====== Entries supplied

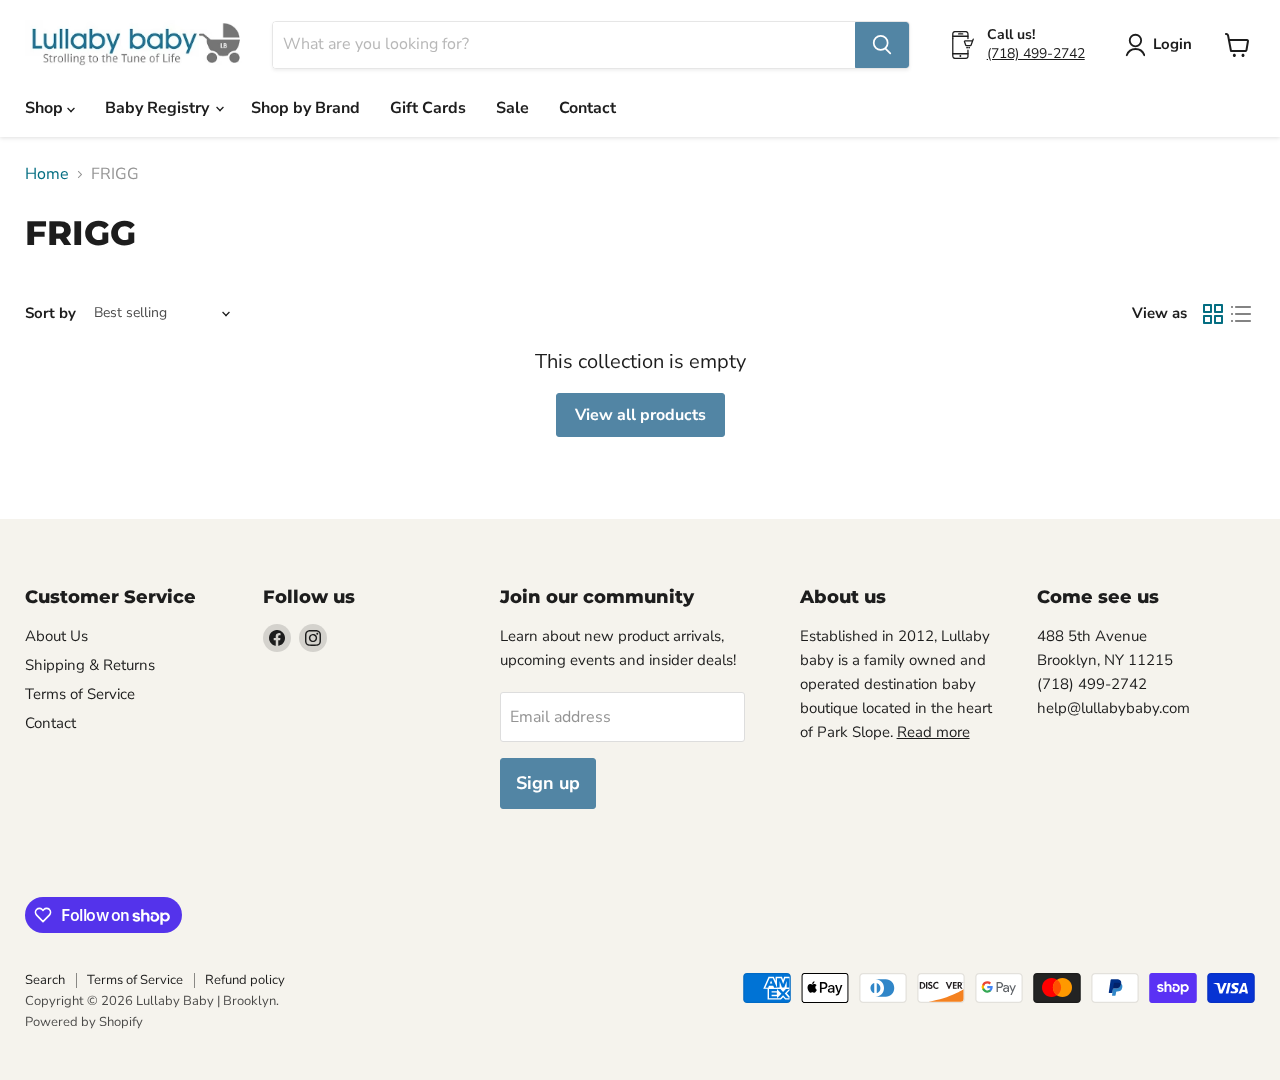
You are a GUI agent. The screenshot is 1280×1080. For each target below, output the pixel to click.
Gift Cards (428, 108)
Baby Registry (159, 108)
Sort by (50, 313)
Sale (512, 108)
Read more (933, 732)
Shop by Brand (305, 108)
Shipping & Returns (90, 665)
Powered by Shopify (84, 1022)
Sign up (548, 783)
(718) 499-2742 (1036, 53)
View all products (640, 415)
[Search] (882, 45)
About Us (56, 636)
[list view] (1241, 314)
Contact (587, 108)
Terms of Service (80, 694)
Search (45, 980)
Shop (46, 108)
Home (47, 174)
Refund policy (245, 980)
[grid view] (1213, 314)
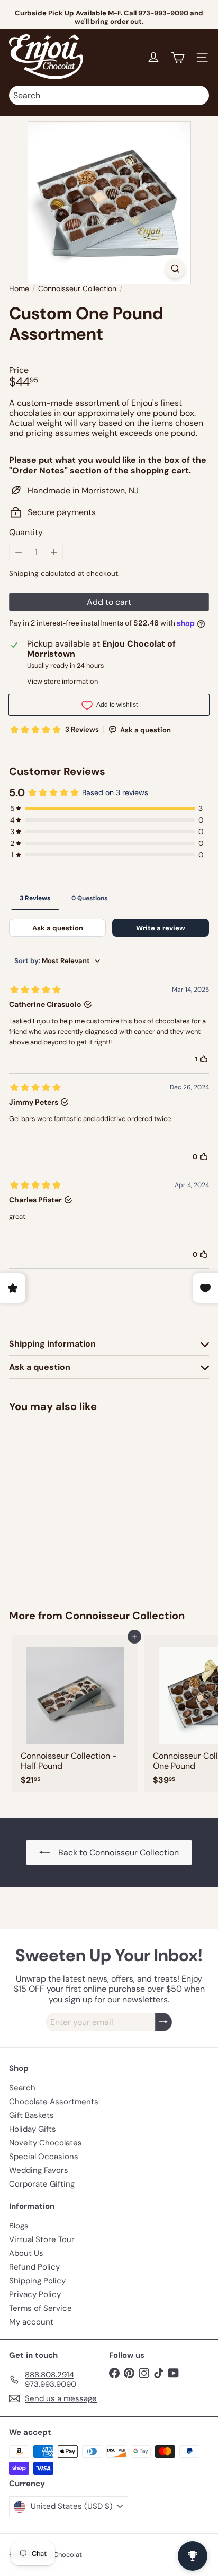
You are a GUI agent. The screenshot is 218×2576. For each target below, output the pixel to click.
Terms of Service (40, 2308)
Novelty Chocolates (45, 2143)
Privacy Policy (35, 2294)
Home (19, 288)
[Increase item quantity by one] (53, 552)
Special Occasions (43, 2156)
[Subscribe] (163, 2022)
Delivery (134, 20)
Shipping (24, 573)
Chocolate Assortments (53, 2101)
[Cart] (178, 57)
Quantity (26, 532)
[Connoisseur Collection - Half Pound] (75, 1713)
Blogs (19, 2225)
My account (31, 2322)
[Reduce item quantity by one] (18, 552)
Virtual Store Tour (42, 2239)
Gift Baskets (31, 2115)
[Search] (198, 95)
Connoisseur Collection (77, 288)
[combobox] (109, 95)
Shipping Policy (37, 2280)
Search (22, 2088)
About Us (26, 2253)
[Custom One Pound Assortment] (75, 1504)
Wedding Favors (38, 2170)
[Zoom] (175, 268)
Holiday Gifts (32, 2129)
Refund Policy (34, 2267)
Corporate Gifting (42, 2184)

============

Exercise brief
Scan the lines above for the word "pixel" and copy every one where it occurs.

Result of this task
You are a GUI agent. The screenshot is 1280×1080. For each target below, output the pixel to click.
You are a GUI agent. The screenshot is 218×2576. For each target below, output the pixel to click.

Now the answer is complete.